The plot manages to hang together if you don't squint too hard. If you do squint, you start to wonder if the Cybermen who were converted here on our Earth are still around since they presumably wouldn't have the void stuff on them, and why Daleks being drawn to the breach are doing so all through that one window in the tower, or why the Daleks chose this moment to emerge from their Void ship and why indeed they came to 21st century Earth in the first place, or why we only see Daleks flying into the breach but not Cybermen, and there's a few others. I can think of explanations for all of these questions, and indeed a couple of them are in fact answered by Russell if you listen to his podcast commentary on the official website. He and Julie Gardner also make it clear in that that they deliberately excluded most of these explanations for fear of bogging down the story with all this exposition. I saw the second half of this story for the first time with a crowd full of old-time "Who" and general genre fans, and they all really hate that these sorts of things don't get explained not just in this but in lots of the other stories, and they consider it to be bad writing, and as some of them are regularly published self-supporting authors, I have to think they know what they're talking about. On the other hand, skipping over these fine details like this and avoiding technobabble seems to have made the series more accessible to the general public and the non-genre industry, going by the viewing figures and all the awards the show has won, so perhaps Russell and Julie are on to a new, more successful way of handling these things we like to call plot holes. I'm not sure which side I'm on really... I think I'm probably in the middle. I'd like to see the writers and script editors find ways to explain these things but in a manner elegant enough not to put off casual viewers. Something more like one really brilliant element of the plot, which was the 3D glasses that the Doctor kept putting on to look at things, which at first seem like just another weird thing that the Doctor does, but which turn out in the end to actually have a useful practical purpose in showing the "void stuff" that's left on people and things that made the dimensional jump. I had no clue that was coming, and it was a great touch.

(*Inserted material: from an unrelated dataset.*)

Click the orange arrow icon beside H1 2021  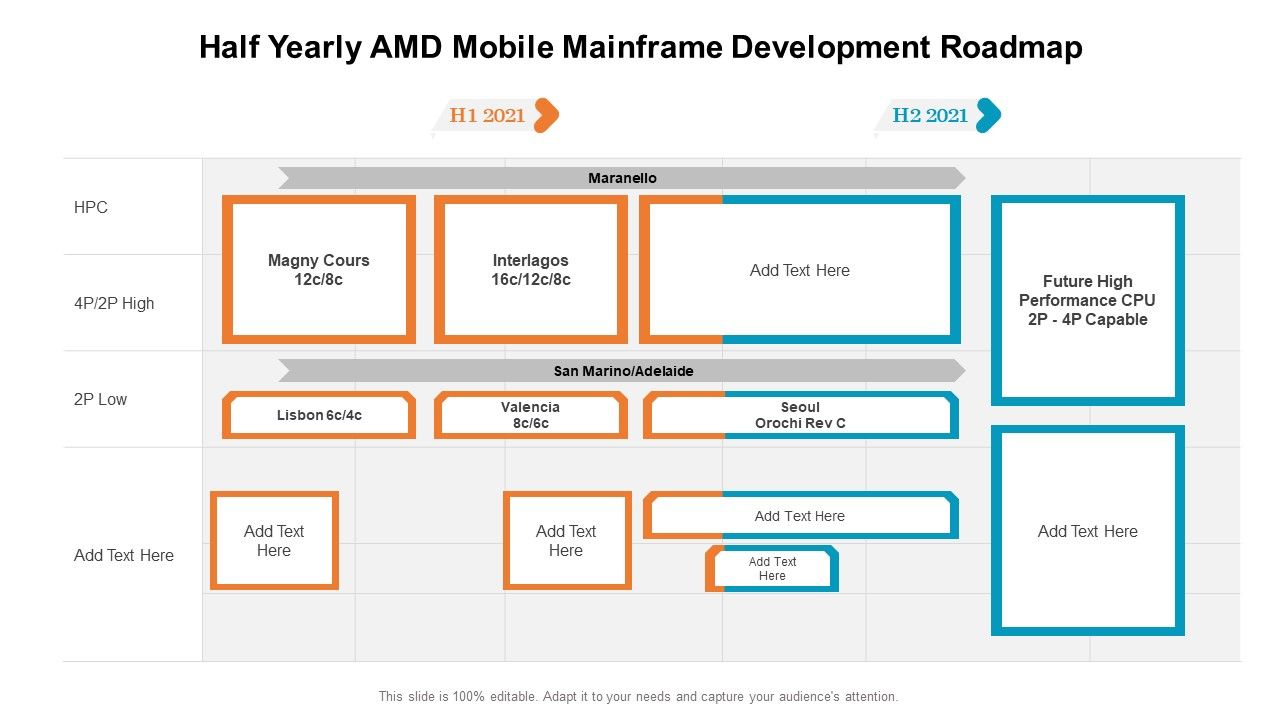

One last topic I feel I should cover is the incidental music score by Murray Gold, which is another return to the excellent form that certain episodes this season have shown he's capable of. He can veer wildly from awful to brilliant, in my opinion, but in this story he was brilliant, particarly with his use of rhythm to underscore the "ghost" scenes in the first episode and the scene of the Doctor and Rose on opposite sides of the dimensional breach at the end. This score and the one for "Tooth and Claw" have been my favorites of his by far, and I hope they encourage him to do more like this.

Overall... the story delivered on its main objective of the writing out of Rose and the Tyler clan and was another shining moment for the Doctor and the Daleks. The Cybermen continued to suffer from the problems their earlier story left them saddled with, and I would've liked more to have been made of their combat with the Daleks. Strong, but not perfect... I'll say 8 out of 10.